The Problem

In this assignment we will type our abstract syntax tree (AST) and start to do semantic analysis and semantic error generation. We will also add some command line options and a second option to print out the tree.

New Compiler Options

As last time have the two options. The -d option from which sets the yydebug variable to 1. The second option is -p (lower case p) which prints the abstract syntax tree. That is, it prints the syntax tree we did for assignment 2.

The third option is -P (capital p) which prints the syntax tree as above plus prints type of all nodes in your AST. Many of these, like if will be undefined. But many will have values. IMPORTANT: you will be graded on the output of both tree prints. If you didn't get your tree perfect in assignment 2, now you can!

c- should still accept a single input file either from a filename given on the command line or redirected as standard input.

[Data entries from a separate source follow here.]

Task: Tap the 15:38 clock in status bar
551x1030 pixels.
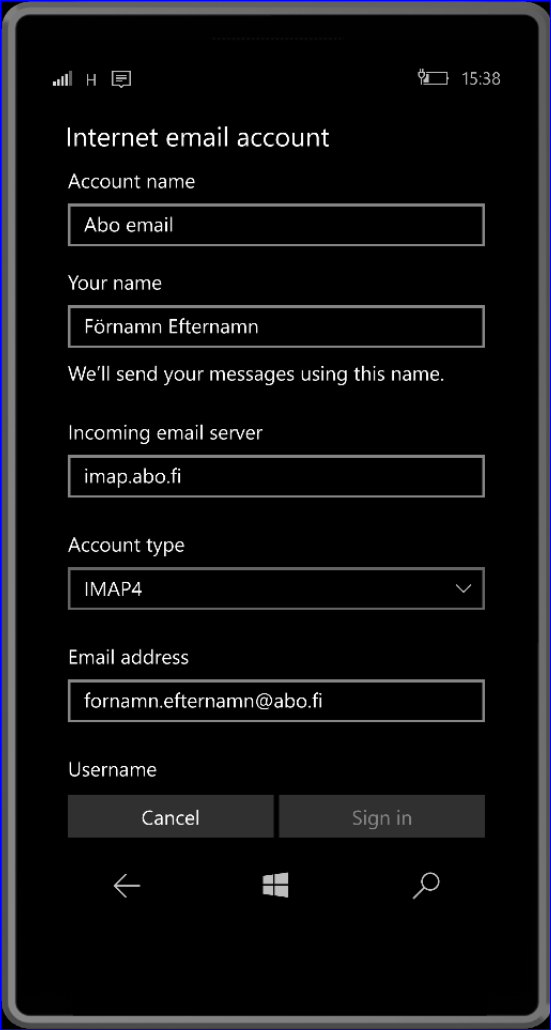Action: 481,79
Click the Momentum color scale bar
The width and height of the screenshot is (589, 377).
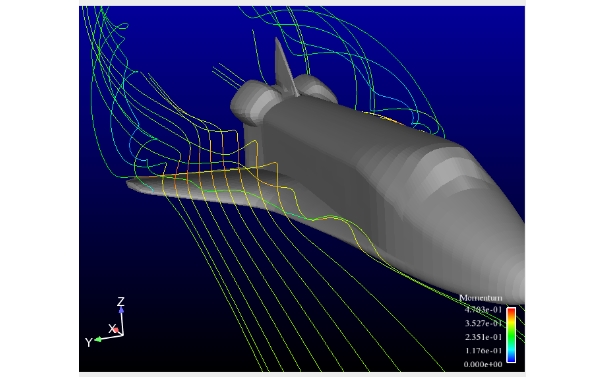(511, 335)
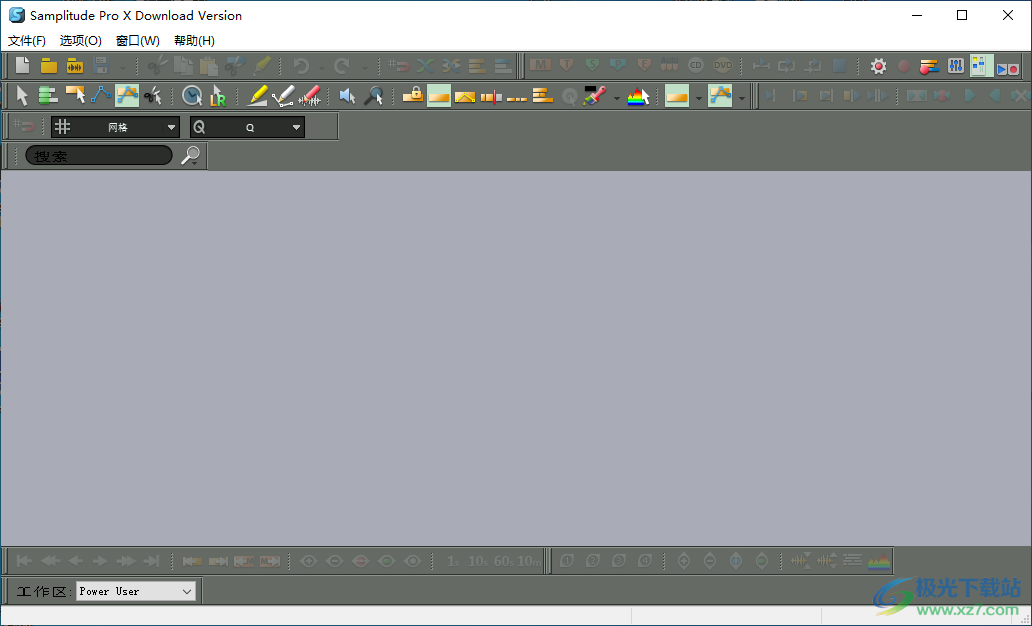Open an existing project folder
This screenshot has width=1032, height=626.
(x=47, y=64)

We will continue adding options throughout the semester. (HINT: Ourgetopt code that is in this ourgetopt.cpp file and is free for your use. Check out: a ourgetopt example that is a silly example of how to do a variety of things with ourgetopt. This will make your life easier and let you focus on the compiler stuff. I also have the getopt man page available.)

Reorganize your Code

To help me with grading please put your tree printing code in a file called printtree.cpp and printtree.h. Put your semantic analysis code in semantic.cpp and semantic.h. If you use my ourgetopt routine then put that in ourgetopt.cpp and ourgetopt.h. Update your makefile to build these by putting their .o's in the dependency list for building c- and the g++ line.

Semantic Errors

We want to generate errors that are tagged with useful line numbers. So we will need to be sure each node is tagged with a useful line number. Remember, to do this effectively we need to grab the line number as soon as possible (in flex) and associate it with the token. This can be done nicely (portably) by passing back a struct/class for each token (as you have probably already done) in the yylval which has all the information about the token such as its line number, lexeme (what the user typed), constant value, even token class. (A struct/class allows you to return more than a single value in yylval.) You should avoid using global variables for token information when possible.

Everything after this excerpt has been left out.